Les instants pudiques des condamnés

Les instants pudiques des condamnés

« Couvre-moi d’une nuit sans détails
D’une nuit assez légère pour repartir le lendemain
À une vie plus courte que celle d’une étoile accrochée à une cage en pierre ».
Lui disait-elle…
Ils se rendent visite non loin de la cellule 823.

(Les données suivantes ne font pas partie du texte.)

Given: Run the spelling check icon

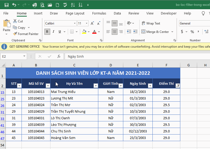Looking at the screenshot, I should [x=65, y=5].
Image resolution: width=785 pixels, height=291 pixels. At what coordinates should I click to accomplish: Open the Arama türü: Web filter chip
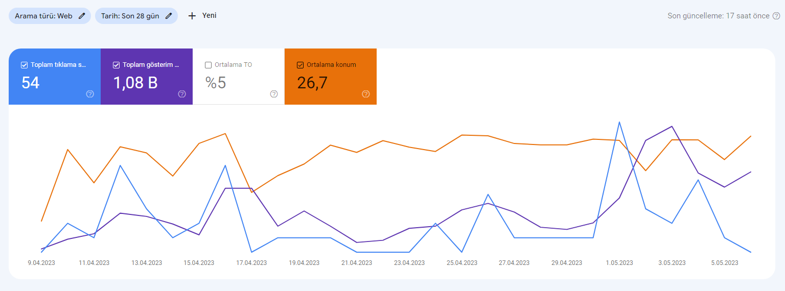pos(50,16)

Là où l’âme de l’âme fut exécutée.
Son pied consent au crime de l’oubli.
Son verbe aussi.
L’oubli,
De la terre.
L’oubli,
De la peau.
L’oubli,
De la surprise qui côtoie la merveille.
Sous la surveillance du geôlier, la parole est traquée, voilée,
Ils se touchent des yeux, ils se libèrent de tant de cécité,
Ils pleurent ensemble dans ce long couloir d’écailles brodé
Ils prennent appui sur la honte de n’être plus eux-mêmes.

Elle prend sur lui.
Il prend sur elle.
Psalmodier le même serment sacré.
Se lier.
Sans youyou, ni robe en nuages pour la femme du parfait.
Les cœurs entre les mains, les chaînes par terre.
Rien ne leur fait défaut à part un espace si étroit où leur destin refuse de se croiser.
Sont-ils assez fous de croire que le monde ensemble leur va si bien ?
De se briser contre un demain peut-être encore condamné ?
Faute de goût,
Faute de frappe,
Faute d’avoir voulu s’accrocher à un rêve en peau de chagrin,
Vie après vie,
Exil après exil,
Sont-ils encore vrais ?

« Je n’ai jamais existé avant toi et je ne serai jamais après toi »
La prophétie disait que les mots allaient être abattus en plein vol
Pourtant
Ils coulent encore
Ils disent encore
« Nous n’avons que nous ».
« Notre âme, de nous ne s’est jamais défaite »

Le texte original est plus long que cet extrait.